= List of New Avengers members =

The New Avengers is a team originally formed due to a mass breakout at the super villain prison, the Raft. The team then became a splinter group of Avengers that chose not to comply with federal superhuman registration, as opposed to the government-sanctioned team gathered in The Mighty Avengers, which itself was supplanted by a different government-sanctioned team in the series Dark Avengers. The team was reformed in June 2010 as part of the "Heroic Age" storyline.

==New Avengers (2005–2012)==

===Founders===

| Character | Real name | Joined in | Notes |
| Iron Man | Anthony Edward "Tony" Stark | New Avengers #3 (March 2005) | Pro-registration side leader. Founding member of the Mighty Avengers (Initiative team). Current member of the main Avengers team. Rejoins team in New Avengers vol. 3 #1 |
| Captain America a.k.a. Nomad | Steven "Steve" Rogers | Current leader of the main Avengers teams. Rogers still supervises the team. |
| Luke Cage a.k.a. Power Man | Carl Lucas (birth name) Lucas "Luke" Cage (legal name) | Former leader of the New Avengers. Left the team in New Avengers vol. 2 #30. |
| Spider-Man | Peter Benjamin Parker | Also a member of the main Avengers team and Future Foundation. |
| Wolverine | James "Logan" Howlett | New Avengers #6 (June 2005) | Former member.
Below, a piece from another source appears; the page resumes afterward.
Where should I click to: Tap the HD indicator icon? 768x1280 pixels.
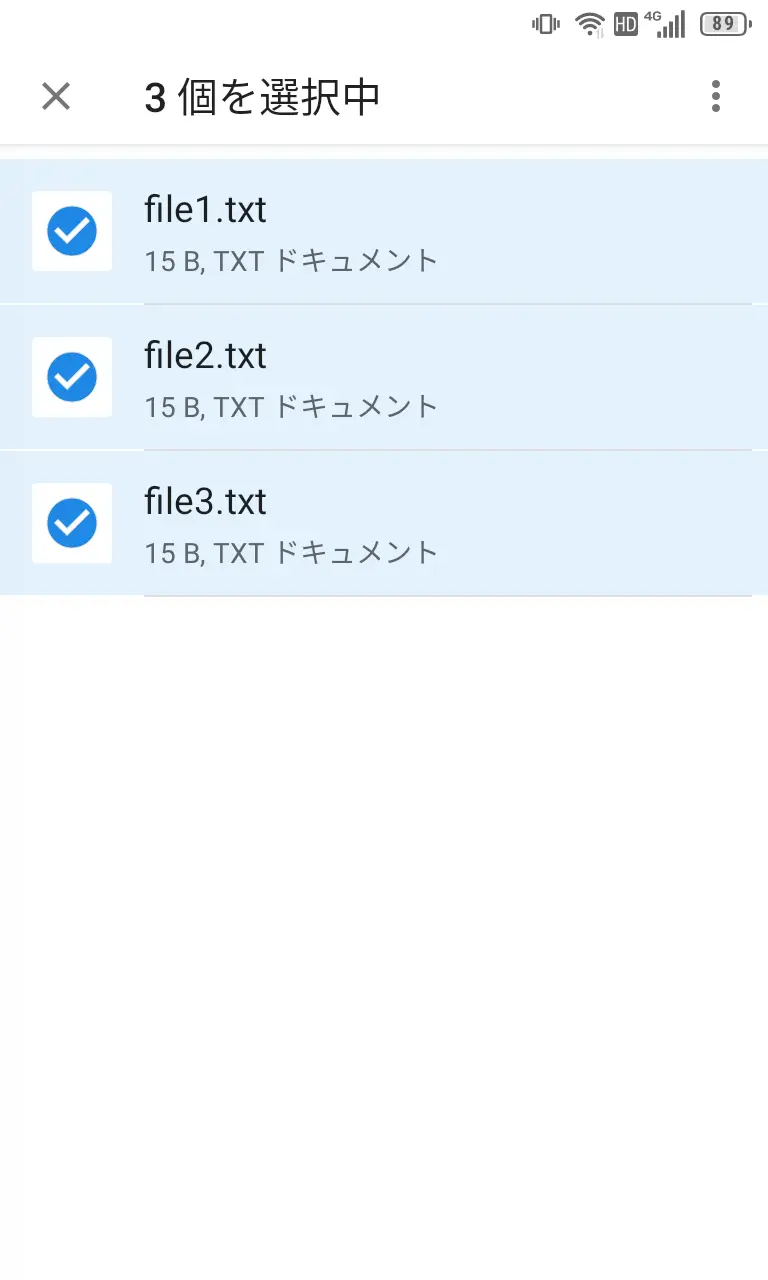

Maintains concurrent membership in the main Avengers, X-Men, and Uncanny Avengers. |
| Sentry | Robert "Bob" Reynolds | New Avengers #10 (October 2005) | Became a member of the Mighty Avengers (Initiative team) after the Civil War and the Dark Avengers during Dark Reign. Went rogue in Siege #3 before being killed in Siege #4. |
| Echo a.k.a. Ronin | Maya Lopez | New Avengers #11 (November 2005) (as Ronin) | Active as Ronin in New Avengers #11 (2005). Operating in Japan during Civil War; active as Echo in New Avengers #27 (2007). |
Infiltrator (2005)
| "Spider-Woman" | Veranke (posing as Jessica Drew) | New Avengers #3 (March 2005) | Joined the Mighty Avengers (Initiative team) in Mighty Avengers #7 (November 2007). Revealed in New Avengers #42 (August 2008) as a Skrull who infiltrated Earth prior to the formation of the original team. Killed by Norman Osborn in Secret Invasion #8 (January 2009). |

===Post-Civil War recruits (2007)===
The Avengers team featured in the New Avengers comic book, created from the remaining anti-registration Secret Avengers during the Civil War, with Luke Cage, Spider-Man, Wolverine, Echo, and "Spider-Woman" continuing from the original New Avengers team.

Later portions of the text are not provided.